Le Festival de Photographie du Pays Basque

 

RITES   SYMBOLES   LIBERTÉ

Les Chemins de la Photographie naît grâce à l’énergie et à l’amour pour le partage de deux auteurs photographes, Patrick Ondicola et Raphaël Cauhépé-François qui, avec le soutien de la Mairie, débutent une récupération des lieux et de l’espace public du village d’Ascain. Ses murs et ses commerces, sont ainsi rhabillés par des visions transfrontalières et des regards venus du monde entier.

 

Une terre, un pays, quarante-huit photographes. Et un festival unique, créé en 2014, qui emprunte les Chemins de la Photographie d'Ascain, en plein Pays Basque. Entre la France et l'Espagne, un territoire, une forte identité, tenace dans ses convictions et ses ambitions, une culture riche d'une vitalité qui enjambe allègrement les frontières établies par les états.

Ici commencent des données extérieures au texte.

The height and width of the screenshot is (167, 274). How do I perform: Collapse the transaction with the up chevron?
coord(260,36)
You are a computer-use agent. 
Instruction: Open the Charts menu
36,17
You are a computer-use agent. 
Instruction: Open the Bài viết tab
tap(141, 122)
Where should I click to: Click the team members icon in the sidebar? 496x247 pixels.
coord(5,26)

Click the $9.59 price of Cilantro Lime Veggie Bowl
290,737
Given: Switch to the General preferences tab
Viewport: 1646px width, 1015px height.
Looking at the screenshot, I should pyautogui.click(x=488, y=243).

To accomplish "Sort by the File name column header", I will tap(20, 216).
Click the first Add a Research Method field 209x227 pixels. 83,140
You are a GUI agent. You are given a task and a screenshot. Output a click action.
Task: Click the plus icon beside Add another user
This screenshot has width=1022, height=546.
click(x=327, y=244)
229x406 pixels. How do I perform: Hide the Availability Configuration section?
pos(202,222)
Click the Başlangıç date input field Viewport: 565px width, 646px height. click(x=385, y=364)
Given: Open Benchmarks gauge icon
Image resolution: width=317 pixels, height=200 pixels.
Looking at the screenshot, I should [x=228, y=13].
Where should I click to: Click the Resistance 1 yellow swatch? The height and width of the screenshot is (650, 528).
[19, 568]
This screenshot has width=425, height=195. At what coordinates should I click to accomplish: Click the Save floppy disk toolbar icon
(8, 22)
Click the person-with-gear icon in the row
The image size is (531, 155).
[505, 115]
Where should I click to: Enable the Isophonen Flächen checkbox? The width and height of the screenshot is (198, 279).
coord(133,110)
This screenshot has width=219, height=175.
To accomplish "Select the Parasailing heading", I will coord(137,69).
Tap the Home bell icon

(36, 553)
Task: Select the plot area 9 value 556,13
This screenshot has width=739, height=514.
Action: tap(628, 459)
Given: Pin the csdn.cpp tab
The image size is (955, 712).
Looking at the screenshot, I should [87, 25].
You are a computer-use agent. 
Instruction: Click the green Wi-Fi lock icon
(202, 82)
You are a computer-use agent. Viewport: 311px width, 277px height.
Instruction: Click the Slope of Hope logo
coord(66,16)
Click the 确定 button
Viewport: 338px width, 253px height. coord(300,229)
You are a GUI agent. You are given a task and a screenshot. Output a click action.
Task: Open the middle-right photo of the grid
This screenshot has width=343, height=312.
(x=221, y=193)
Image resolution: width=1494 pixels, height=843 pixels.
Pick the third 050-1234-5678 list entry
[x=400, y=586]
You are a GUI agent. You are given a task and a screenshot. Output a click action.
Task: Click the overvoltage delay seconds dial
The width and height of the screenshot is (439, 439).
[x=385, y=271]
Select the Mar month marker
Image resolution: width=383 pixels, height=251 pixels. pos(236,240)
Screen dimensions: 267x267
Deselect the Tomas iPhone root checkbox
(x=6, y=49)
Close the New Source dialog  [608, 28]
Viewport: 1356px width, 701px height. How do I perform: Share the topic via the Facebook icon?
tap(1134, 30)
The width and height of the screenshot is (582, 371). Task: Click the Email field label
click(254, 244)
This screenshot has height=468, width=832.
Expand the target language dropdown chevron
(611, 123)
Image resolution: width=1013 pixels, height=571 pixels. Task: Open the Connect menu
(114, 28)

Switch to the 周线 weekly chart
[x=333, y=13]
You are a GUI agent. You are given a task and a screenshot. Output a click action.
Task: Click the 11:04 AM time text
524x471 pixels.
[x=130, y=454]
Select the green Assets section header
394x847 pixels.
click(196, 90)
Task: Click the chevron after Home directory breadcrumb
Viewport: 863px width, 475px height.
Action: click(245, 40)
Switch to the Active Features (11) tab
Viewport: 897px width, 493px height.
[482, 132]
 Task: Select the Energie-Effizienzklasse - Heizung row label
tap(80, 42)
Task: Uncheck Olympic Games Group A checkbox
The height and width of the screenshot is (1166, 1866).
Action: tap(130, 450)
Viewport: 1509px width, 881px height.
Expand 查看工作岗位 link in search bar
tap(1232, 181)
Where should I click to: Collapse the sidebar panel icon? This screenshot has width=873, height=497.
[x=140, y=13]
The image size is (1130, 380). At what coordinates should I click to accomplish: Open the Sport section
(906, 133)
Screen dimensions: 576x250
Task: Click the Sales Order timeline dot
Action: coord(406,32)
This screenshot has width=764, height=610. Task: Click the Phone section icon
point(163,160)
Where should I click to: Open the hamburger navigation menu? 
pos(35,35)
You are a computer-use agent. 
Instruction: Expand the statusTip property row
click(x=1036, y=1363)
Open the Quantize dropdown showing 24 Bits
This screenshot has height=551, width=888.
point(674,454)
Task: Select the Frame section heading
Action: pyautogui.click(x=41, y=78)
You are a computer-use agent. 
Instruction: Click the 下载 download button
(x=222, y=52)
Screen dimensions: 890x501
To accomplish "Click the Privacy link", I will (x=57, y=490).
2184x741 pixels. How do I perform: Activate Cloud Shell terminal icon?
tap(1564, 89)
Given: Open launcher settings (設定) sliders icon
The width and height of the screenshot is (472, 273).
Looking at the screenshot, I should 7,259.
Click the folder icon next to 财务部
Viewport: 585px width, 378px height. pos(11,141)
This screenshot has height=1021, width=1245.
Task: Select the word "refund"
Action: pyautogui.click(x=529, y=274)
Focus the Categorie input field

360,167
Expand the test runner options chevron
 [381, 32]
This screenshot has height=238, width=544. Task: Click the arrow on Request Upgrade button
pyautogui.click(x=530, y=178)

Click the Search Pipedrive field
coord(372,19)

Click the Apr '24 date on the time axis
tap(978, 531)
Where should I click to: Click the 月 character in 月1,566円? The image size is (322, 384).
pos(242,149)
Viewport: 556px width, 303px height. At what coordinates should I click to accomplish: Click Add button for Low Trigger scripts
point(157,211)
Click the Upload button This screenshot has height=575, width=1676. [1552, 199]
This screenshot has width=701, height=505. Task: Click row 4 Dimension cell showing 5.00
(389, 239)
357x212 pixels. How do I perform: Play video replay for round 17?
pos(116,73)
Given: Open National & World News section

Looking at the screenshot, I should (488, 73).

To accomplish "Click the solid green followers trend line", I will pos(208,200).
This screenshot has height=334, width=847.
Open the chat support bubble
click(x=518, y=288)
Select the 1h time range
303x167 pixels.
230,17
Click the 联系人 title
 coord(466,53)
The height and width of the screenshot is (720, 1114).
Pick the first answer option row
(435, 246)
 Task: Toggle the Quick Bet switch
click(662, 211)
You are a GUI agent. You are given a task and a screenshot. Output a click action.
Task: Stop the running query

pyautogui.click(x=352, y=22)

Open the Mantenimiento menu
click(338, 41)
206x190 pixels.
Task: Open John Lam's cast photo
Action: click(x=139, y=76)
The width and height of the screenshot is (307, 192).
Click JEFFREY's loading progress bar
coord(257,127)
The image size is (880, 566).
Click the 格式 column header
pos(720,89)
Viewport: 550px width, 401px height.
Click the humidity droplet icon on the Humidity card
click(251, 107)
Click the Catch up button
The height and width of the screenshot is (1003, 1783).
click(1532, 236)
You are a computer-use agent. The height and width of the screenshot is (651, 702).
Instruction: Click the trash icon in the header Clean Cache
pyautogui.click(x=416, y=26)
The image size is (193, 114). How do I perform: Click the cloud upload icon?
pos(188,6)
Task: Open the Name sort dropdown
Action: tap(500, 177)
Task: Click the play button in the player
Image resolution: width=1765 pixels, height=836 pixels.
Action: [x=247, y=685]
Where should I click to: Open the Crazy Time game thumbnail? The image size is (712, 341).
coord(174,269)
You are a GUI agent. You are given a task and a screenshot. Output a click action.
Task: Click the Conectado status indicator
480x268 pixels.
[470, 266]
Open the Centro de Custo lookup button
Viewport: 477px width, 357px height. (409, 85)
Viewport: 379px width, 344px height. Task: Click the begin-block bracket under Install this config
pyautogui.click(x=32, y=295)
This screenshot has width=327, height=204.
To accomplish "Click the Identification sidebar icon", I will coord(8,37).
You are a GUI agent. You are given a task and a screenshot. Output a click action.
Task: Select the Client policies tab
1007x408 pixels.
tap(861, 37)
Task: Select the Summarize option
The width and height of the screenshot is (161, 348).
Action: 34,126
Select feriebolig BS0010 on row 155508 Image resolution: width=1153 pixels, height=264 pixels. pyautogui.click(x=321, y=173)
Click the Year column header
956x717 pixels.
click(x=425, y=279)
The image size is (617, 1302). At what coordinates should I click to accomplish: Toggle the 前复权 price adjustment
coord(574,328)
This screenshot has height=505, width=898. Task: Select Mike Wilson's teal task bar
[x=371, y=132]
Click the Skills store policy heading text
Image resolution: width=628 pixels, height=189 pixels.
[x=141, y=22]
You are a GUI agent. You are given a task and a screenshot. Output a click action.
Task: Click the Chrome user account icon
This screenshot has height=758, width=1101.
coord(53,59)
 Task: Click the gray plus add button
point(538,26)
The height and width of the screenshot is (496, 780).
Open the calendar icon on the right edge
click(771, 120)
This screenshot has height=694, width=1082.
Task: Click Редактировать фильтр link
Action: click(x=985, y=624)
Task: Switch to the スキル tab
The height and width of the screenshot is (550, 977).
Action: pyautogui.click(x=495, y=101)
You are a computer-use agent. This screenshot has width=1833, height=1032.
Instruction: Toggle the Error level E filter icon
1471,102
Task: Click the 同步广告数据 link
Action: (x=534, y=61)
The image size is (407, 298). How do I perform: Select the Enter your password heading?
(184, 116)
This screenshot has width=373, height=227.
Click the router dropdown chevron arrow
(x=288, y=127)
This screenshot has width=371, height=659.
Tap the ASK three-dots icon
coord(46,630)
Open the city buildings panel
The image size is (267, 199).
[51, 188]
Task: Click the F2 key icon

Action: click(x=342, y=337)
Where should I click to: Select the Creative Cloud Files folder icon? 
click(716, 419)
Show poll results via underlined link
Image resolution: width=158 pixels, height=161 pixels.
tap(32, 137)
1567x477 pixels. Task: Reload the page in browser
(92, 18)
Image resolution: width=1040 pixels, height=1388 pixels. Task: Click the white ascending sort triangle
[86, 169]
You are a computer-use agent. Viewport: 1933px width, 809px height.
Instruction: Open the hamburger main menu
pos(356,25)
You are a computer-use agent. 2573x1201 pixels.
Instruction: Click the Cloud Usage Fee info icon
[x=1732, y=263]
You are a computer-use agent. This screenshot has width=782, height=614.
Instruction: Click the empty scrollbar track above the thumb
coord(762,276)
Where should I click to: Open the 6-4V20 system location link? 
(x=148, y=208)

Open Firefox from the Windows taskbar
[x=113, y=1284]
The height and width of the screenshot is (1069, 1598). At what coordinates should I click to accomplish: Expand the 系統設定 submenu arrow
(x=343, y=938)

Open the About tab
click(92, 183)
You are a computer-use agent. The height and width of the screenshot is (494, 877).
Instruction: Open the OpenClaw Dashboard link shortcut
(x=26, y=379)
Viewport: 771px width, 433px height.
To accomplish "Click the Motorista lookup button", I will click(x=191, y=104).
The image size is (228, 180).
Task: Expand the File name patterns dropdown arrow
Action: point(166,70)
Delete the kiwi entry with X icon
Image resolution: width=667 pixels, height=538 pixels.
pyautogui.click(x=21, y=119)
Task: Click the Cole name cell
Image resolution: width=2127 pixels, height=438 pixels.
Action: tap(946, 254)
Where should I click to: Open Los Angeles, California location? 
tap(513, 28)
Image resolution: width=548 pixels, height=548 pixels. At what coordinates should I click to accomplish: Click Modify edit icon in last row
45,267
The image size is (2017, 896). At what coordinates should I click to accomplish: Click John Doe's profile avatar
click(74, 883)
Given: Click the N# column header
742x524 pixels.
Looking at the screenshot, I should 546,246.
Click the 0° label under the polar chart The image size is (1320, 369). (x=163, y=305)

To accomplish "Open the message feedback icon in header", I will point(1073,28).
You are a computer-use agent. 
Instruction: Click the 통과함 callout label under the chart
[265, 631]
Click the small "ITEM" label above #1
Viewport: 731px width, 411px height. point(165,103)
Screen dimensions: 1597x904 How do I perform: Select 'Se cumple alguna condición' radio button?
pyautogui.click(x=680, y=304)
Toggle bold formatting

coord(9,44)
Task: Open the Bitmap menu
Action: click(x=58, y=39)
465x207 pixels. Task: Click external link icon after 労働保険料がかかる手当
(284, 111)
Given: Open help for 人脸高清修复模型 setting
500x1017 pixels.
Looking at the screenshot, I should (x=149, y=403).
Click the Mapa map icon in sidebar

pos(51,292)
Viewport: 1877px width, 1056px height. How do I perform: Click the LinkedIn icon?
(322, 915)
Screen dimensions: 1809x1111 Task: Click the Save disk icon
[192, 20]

Ce n'est pas un hasard si le festival a choisi cette année pour thème central Rites, symboles et liberté. Des concepts à la fois sociaux, culturels et philosophiques, qui embrassent en grand format ce qui fonde les sociétés. Qu'ils soient sacrés ou profanes, qu'ils appartiennent à la nature ou aient été créés par la main de l'homme, les rites et les symboles distinguent autant qu'ils rassemblent.

 

© Francesca Di Bonito
© Francesca Di Bonito

Sans autre parti-pris que celui de l'esthétique, le festival présente la diversité des croyances et des mythes comme le principe fondateur et moteur des communautés humaines, et fait la part belle au peuple basque, démontrant en images à la fois la pluralité de l'interprétation du sacré – sans négliger les rassemblements plus contemporains et plus ancrés dans une modernité sociétale – et interrogeant le spectateur sur son appartenance physique ou spirituelle, admise ou fantasmée, à un groupe.

 

Si le sacré, voire le folklorique, sont considérés comme une réponse à l'omnipotence de la nature, les thèmes plus actuels tels que les migrations, l'exclusion sociale, les revendications identitaires, religieuses ou politiques appartiennent également à notre univers et posent la question fondamentale de la liberté, ou plus précisément des libertés. Individuelles ou religieuses, elles touchent à la fois les corps et les âmes, et s'entrecroisent dans un même mouvement, celui d'une dynamique humaine bouleversée par la modernité. Une dynamique aujourd'hui encore tentée par le repli cultuel ou identitaire face à la disruption d'une frontière définie entre soi et l'autre, entre la coutume et le changement, et dont la conséquence historique a toujours été une perte progressive ou totale des libertés.